Decisão política
Ora este argumento faz-me lembrar uma proposta de lei do estado de Indiana, que quase foi aprovada em 1897, e que estabelecia um método para a quadratura do círculo. Em particular o texto permitia concluir que a constante pi tinha o valor exacto de 3,2.
Por mais políticas que sejam as decisões, não é por isso que a realidade da natureza se adapta a elas. E ir contra as leis da natureza pode sair muito caro.
Neste caso da Ota não é a decisão política que vai arrasar os montes, preeencher os vales, estabilizar os lodos, desviar os rios, criar espaço para mais pistas, afastar os nevoeiros, tornar os acessos mais fáceis de construir. Tudo isso sairá muito caro à maioria dos portugueses.

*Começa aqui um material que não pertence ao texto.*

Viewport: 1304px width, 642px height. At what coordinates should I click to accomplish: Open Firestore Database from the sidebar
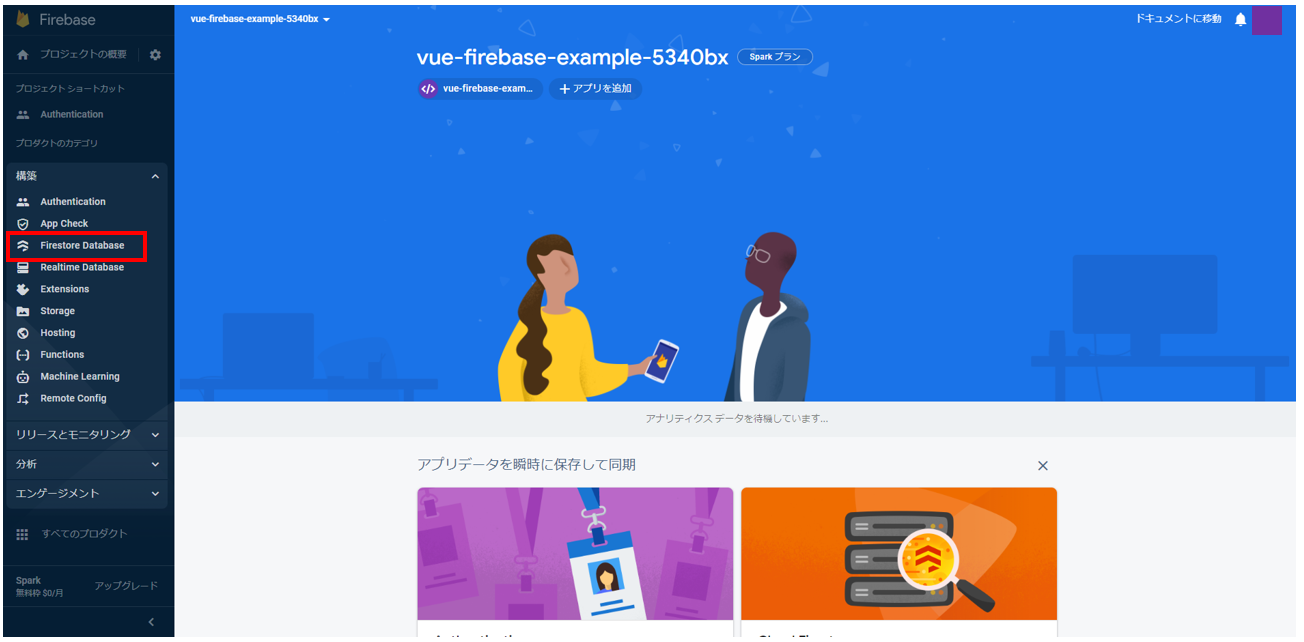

Para alguns as vantagens obtidas poderão compensar largamente o preço a pagar.
Imagem:Wikipedia
7 Comments:
Caro CA, esta história de alguns políticos menos largos de vistas quererem deformar a realidade às suas pretensões não é nova, em absoluto. Foi useiro e vezeiro desde sempre e, para piorar tudo, normalmente admiram-se muito que as coisas tenham saído todas ao contrário do que planearam. Há gente que não entende mesmo que nem a realidade nem a natureza humana se mudam por decreto. O triste é chegarmos a 2007 e vermos que ainda há quem tente que as rodas sejam quadradas e mesmo assim consigam descer a encosta. A quem será que eu me estou a referir? :-)
Saudações,
Zuricher
Vê lá se me fazes uma visita!
On
De volta!
Já lá fui.
vamos ver...
Vê lá se ainda te pôem um processo disciplinar por escreveres estas coisas... :P
/me
Realmente parece-me que já estivemos mais longe do regime do Prof. Salazar do que agora. A cultura democrática é ainda um verniz muito superficial e estala mesmo naqueles partidos que se formaram na clandestinidade. Como se os socialistas de agora tivessem perdido a memória. Mas os socialistas com mais idade e história de resistência tinham obrigação de estar mais atentos. E não estou a falar de dinamite em pontes.
Ainda estamos a pagar as asneiras dos Estádios do Euro e já andam otistas a querer meter-nos num buraco ainda maior!